NexTV Africa & Middle East

Complete News World

Erdogan silences his critics with humiliating laws

Erdogan silences his critics with humiliating laws

TV journalist Sedik Kabas has been detained since January on suspicion of insulting Erdogan.

Among other things, her comment in the broadcast that “the bull does not become a king because it enters the palace, but the palace becomes a barn” is considered a disgrace to the president. She was arrested after repeating herself in front of her 900,000 followers on Twitter.

Cabas, whose trial began in March, now faces twelve years and ten months in prison. Erdogan also wants the equivalent of 170,000 Swedish kronor as compensation.

tools of oppression

Reporters Without Borders and about 30 other organizations involved in freedom of expression are calling for Kaba’s release.

The anti-democratic heinous crimes law has become a tool of repression and it illustrates the authoritarian policy of the government, says Erol Onderoglu, RSF Turkey representative.

Since Kapas’ arrest, a number of other people have been arrested, including former elite swimmer and Olympic participant Derya Buyukoncu who joked about Erdogan on Twitter.

use increased

The law prohibiting insulting the presidency was instituted in 2005 by Erdogan’s Justice and Development Party.

Use in the country – which goes to the polls next summer – has increased in recent years. More than 31,000 people were charged with the crime in 2020 and 36,000 in 2019, according to official statistics. 2010 was the same as number four.

Sompel Kaya, a researcher at the Institute for Strategic Research at the Military School in Paris, sees the law as a way for the government to weaken the rule of law and attack ordinary citizens. She believes that it is mainly about protecting Erdogan’s person.

See also  Astronaut Frank Borman dies

– Take the swimmer as an example, President Erdogan claimed that it was the office that was attacked, but in fact he meant him as an individual, she said.

– We are moving from protecting the presidency to protecting the individual.

Shot Editor

Turkey has been repeatedly criticized for undermining press freedom and media critical of the government, a development that escalated after the failed coup attempt against Erdogan in July 2016.

Reporters Without Borders ranked Turkey 153 out of 180 in its Press Freedom Index.

Most recently, the editor-in-chief of a local newspaper in Kocaeli in northwestern Turkey was shot dead outside the newsroom. Swings Arslan, who was also previously assassinated, had in the newspaper’s latest issue accused the mayor, an AKP politician, of corruption. The police arrested the suspect and did not give his name.

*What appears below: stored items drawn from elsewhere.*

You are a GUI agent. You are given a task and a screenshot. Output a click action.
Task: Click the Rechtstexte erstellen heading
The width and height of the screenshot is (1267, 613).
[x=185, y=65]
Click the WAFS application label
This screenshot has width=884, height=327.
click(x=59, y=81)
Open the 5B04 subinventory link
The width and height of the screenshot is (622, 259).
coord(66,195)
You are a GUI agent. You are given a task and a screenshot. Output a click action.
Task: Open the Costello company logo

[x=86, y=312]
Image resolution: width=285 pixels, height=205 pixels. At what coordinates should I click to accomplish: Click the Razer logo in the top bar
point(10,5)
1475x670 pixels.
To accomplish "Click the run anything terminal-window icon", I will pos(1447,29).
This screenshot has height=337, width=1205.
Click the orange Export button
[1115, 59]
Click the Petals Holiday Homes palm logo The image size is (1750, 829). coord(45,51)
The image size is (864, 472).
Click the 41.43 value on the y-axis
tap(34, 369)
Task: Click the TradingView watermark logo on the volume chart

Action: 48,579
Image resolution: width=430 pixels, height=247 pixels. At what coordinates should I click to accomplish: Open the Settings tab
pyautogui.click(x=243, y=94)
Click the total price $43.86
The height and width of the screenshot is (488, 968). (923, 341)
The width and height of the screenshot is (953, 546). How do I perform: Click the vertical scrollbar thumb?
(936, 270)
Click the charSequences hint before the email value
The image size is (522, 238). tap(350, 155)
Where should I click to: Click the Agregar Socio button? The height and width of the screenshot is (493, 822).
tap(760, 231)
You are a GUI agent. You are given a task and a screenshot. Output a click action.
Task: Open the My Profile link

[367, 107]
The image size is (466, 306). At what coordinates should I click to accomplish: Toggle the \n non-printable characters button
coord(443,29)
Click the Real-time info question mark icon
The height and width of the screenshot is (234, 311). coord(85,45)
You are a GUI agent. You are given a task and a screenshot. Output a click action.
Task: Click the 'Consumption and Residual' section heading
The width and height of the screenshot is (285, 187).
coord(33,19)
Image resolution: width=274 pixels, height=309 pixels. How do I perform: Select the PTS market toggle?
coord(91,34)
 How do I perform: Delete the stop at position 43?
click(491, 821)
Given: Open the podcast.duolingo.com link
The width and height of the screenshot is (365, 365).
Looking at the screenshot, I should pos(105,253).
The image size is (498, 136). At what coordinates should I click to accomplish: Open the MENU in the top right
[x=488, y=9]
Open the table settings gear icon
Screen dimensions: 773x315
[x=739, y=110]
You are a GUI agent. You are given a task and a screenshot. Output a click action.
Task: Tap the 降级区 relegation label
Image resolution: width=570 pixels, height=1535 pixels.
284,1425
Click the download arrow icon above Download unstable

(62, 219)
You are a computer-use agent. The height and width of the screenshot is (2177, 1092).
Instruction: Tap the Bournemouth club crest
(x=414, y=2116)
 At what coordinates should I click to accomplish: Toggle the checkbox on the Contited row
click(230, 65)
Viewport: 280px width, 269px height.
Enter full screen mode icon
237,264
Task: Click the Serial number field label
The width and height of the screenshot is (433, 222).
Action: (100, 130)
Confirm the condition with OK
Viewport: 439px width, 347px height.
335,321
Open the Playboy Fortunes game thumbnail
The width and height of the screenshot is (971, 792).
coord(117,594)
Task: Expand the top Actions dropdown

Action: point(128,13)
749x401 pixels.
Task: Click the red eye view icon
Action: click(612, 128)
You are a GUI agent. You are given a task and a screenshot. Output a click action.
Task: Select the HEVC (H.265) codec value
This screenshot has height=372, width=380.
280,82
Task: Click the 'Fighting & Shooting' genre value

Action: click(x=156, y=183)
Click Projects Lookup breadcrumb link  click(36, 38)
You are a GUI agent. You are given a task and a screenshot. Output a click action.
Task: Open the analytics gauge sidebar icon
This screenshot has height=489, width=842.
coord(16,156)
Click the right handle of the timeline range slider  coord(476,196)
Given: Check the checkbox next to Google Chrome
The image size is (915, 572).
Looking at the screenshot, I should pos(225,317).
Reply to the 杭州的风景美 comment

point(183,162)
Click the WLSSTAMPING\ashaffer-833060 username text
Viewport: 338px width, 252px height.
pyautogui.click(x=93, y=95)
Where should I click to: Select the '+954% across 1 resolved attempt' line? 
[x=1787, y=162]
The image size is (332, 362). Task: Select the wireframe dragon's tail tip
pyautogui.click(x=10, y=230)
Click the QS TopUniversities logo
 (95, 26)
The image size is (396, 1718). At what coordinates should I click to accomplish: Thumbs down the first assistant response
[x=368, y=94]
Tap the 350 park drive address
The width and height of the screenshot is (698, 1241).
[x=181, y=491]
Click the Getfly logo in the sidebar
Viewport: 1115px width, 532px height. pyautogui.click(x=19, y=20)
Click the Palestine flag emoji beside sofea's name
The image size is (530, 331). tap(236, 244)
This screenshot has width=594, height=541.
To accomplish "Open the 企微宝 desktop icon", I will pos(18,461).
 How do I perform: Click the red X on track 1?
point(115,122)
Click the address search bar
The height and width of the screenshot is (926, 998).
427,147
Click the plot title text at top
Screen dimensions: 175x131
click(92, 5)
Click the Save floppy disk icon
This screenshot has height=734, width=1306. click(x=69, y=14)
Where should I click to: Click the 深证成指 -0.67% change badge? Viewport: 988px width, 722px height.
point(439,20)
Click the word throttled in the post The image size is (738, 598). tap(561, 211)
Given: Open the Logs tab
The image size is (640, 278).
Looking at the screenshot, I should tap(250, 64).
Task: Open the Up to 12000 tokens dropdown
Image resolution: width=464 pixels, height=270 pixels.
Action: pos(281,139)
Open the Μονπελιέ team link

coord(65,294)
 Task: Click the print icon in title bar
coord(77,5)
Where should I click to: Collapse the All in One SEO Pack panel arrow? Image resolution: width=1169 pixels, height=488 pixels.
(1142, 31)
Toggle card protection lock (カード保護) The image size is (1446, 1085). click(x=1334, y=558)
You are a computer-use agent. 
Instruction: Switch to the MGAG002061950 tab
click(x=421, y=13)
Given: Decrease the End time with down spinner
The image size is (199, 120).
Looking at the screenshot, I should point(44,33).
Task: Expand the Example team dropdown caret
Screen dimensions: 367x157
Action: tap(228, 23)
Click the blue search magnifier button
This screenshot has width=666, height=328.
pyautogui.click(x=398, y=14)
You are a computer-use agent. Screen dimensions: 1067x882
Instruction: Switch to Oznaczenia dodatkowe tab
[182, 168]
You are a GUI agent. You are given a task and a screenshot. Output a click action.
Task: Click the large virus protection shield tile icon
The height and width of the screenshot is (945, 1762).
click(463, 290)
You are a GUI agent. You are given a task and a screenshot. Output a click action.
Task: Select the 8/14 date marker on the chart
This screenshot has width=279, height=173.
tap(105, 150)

Facts: Turkey under Erdogan

Turkey has been ruled by the conservative Justice and Development Party (AKP) since 2002. Current President Recep Tayyip Erdogan was prime minister between 2003 and 2014, when he took over the presidency from Abdullah Gul.

During the AKP’s first year in power, Turkey experienced a sharp economic recovery, with improved living standards for large segments of the population. But in recent years, the economy has stagnated, with rampant inflation and unemployment, while the country, according to many observers, has developed in an authoritarian direction.

The attempted coup in 2016 marked the beginning of an increasingly harsh policy, which has meant, among other things, that hundreds of thousands of people have been imprisoned or fired from work, accused of links to the Gulen movement, which Erdogan has cited as responsible for the coup. (Preacher Fethullah Gulen himself denies involvement.) A large number of journalists were also imprisoned for unclear reasons.

See also  Many dead after being buried under potatoes in India

With a constitutional amendment in 2017 and more legislative changes and decrees after the 2018 re-election, Erdogan has reconfigured the state apparatus in a way that in principle means that the previous parliamentarism has been replaced by a presidential government, with a very large concentration of power for the head of state.

At the same time, Erdogan and the AKP have given Islam an increasingly prominent place in historically secular Turkey.